> **Supplied text**:
= = = = = = =

# ARCTIC COOLING Launches Accelero Xtreme Series



## Jimmy 2004 (Feb 19, 2008)

ARCTIC COOLING today announced the launch of the Accelero Xtreme series, which is specially designed for ATI HD 2900XT/Pro and NVIDIA GeForce 8800 Ultra/GTX/GT graphic cards as stock cooler replacement.






The Accelero Xtreme series features with 5 heatpipes, 107 fins and 3 PWM fans. Its radical optimized airflow design enables up to 240 watt heat dissipation, which guarantees outstanding cooling performance. Accelero Xtreme brings out the heat from GPU effectively, resulting in at least 20ºC lower than the stock cooler. Together with the integrated memory cooling and voltage regulator cooling, Accelero Xtreme not only enhances the overclock potential, but also extends the service life of the card.

The three 80mm PWM fans operate in extreme silence and generate maximum airflow simultaneously, thanks to the promising low noise impeller as well as the patented fan holder that eliminates humming noise. With this outstanding low noise cooling technology, Accelero Xtreme brings enthusiasts and overclockers to the new level of non-disturbed gaming experience.

Accelero Xtreme will be available by mid February 2008. The MSRP of the Accelero Xtreme 2900 is
US$49.90 and €34.90 (excl VAT). The MSRP of the Accelero Xtreme 8800 is US$47.90 and €32.90
(excl VAT).

Technical specification






*View at TechPowerUp Main Site*


----------



## ShadowFold (Feb 19, 2008)

"which is specially designed for ATI HD 2900XT/Pro"

Does that mean HD 3870 too? But damn thats an awsome cooler..


----------



## ktr (Feb 19, 2008)




----------



## mandelore (Feb 19, 2008)

holy shit that looks nice!


----------



## Nicksterr (Feb 19, 2008)

FINALLY they are releasing this. Its been in design/testing forever...way back 6+months ago when it was initially announced. They are going to sell a crapload and realize they should've put it out earlier.


----------



## HaZe303 (Feb 19, 2008)

Wow... thats impressive. Give me real life performance reviews now! If that baby is better than my current Hr03+, im gonna get me one of those right away!


----------



## Richieb0y (Feb 19, 2008)

nice cooler 

too bad my GT dont OC over 625mhz on core so i dont need it which i find a shame


----------



## hugz (Feb 19, 2008)

http://www.legionhardware.com/document.php?id=720


----------



## ktr (Feb 19, 2008)

hugz said:


> http://www.legionhardware.com/document.php?id=720



Looks damn prefect fit for that card. And it draws power from the card itself...which is nice.


----------



## nflesher87 (Feb 19, 2008)

beastly


----------



## Duxx (Feb 19, 2008)

Is right...


----------



## thebeephaha (Feb 19, 2008)

FINALLY!!!

No more of this:






And this:






And then this:






To cool my superclocked ultra........


----------



## Demos_sav (Feb 19, 2008)

Will that fit on my 8800GTS? Damn I hope it will....I want one of these


----------



## jpaulson344 (Feb 19, 2008)

= = = = = = =

> **Information provided**:

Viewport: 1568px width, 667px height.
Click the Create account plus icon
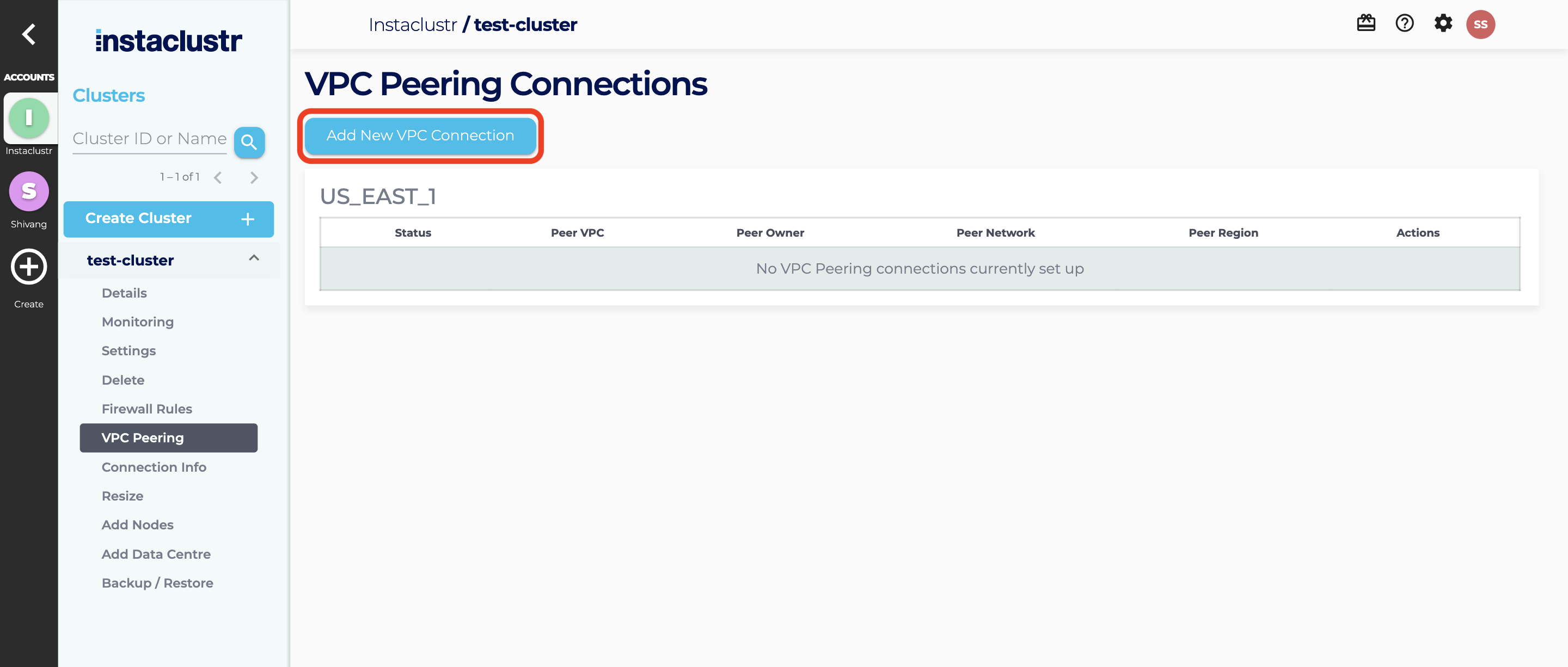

= = = = = = =

> **Written task**:
In the Accelero Xtreme forum thread, what is the US dollar MSRP of the Accelero Xtreme 8800?

> **Final answer**:
US$47.90